═════ SELECTED TEXT ═════
The deflection of this jet is carried out or controlled by the
electrode or electrodes 6 in order to create, according to a
pattern to be printed and the position of the support 8, drops
intended or not for printing.
[0113] According to an embodiment, segments of ink are generated,
which are intended to not be printed, adjacent segments are able to
be separated by a drop, which is intended to be printed. This
technique is explained in document FR2906755 or U.S. Pat. No.
8,162,450. In such a case, the cavity: [0114] does not contain,
downstream (in the direction of the flow of the jets or of the
segments of ink) of the nozzle or nozzles, means, in particular
electrodes, to charge the ink generated by the generator, in the
form of drops or segments; [0115] contains means, in particular at
least one electrode 6, in order to deviate the segments of ink
generated by the generator; these means are connected to means for
supplying with voltage;
[0116] In other embodiments, and in particular in the case of
continuous ink jet printers (of which examples are given further on
in liaison with FIGS. 16A-16C) drops are formed, then possibly
charged (with at least one charging electrode) and then possibly
deviated (with at least one deviation electrode), according to the
printing, or not, of the generated drops. The drops not used for
printing are recovered in the gutter.
[0117] The drops intended for printing are displaced along the axis
Z (in the plane P.sub.0) and pass through the slot 17.
═════ MATERIAL SUPPLIED ═════
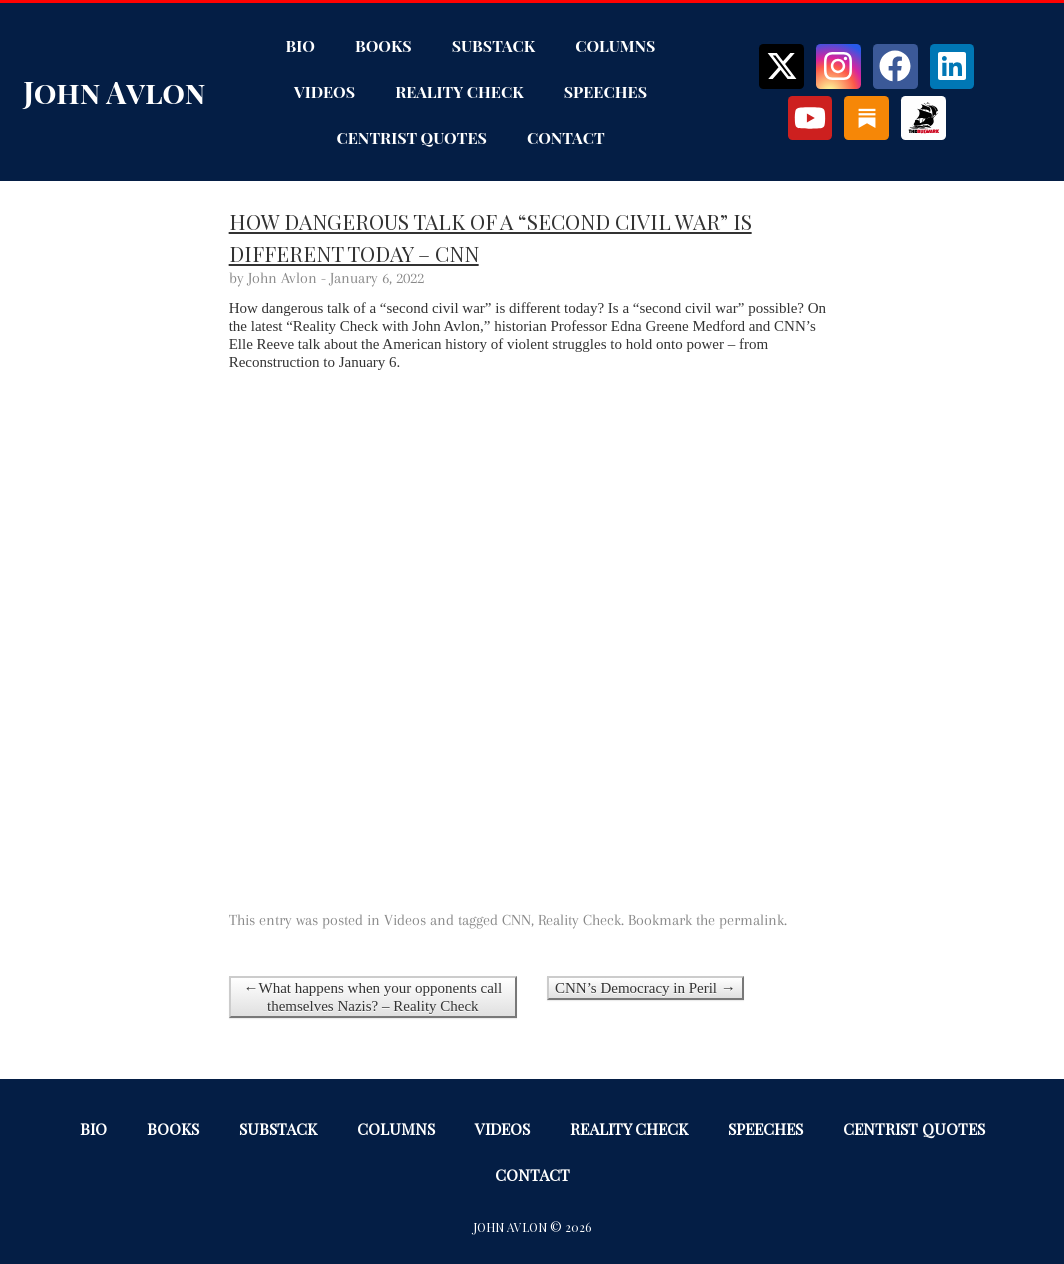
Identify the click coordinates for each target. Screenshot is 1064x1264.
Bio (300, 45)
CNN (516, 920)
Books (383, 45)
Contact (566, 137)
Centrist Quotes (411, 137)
═════
**ACTIONS TO TAKE**
- 1) Can you reproduce the ink jet passage above word for word, from "The deflection of" to "U.S. Pat. No."?
- 2) According to the ink jet passage, where are the drops not used for printing recovered?
- 3) Does each statement agree with the ink jet passage? Answer yes or no for each, quoting the deciding words.
(a) In the embodiment that generates segments of ink, the cavity contains at least one electrode to deviate those segments.
(b) In that embodiment, adjacent segments are separated by a drop that is not intended to be printed.
(c) The technique using segments of ink is explained in document FR2906755.

**TASK RESULTS**
- 1)
The deflection of this jet is carried out or controlled by the
electrode or electrodes 6 in order to create, according to a
pattern to be printed and the position of the support 8, drops
intended or not for printing.
[0113] According to an embodiment, segments of ink are generated,
which are intended to not be printed, adjacent segments are able to
be separated by a drop, which is intended to be printed. This
technique is explained in document FR2906755 or U.S. Pat. No.

- 2) In the gutter.

- 3)
(a) Yes: "contains means, in particular at least one electrode 6, in order to deviate the segments of ink generated by the generator"
(b) No: "adjacent segments are able to be separated by a drop, which is intended to be printed"
(c) Yes: "This technique is explained in document FR2906755 or U.S. Pat. No. 8,162,450."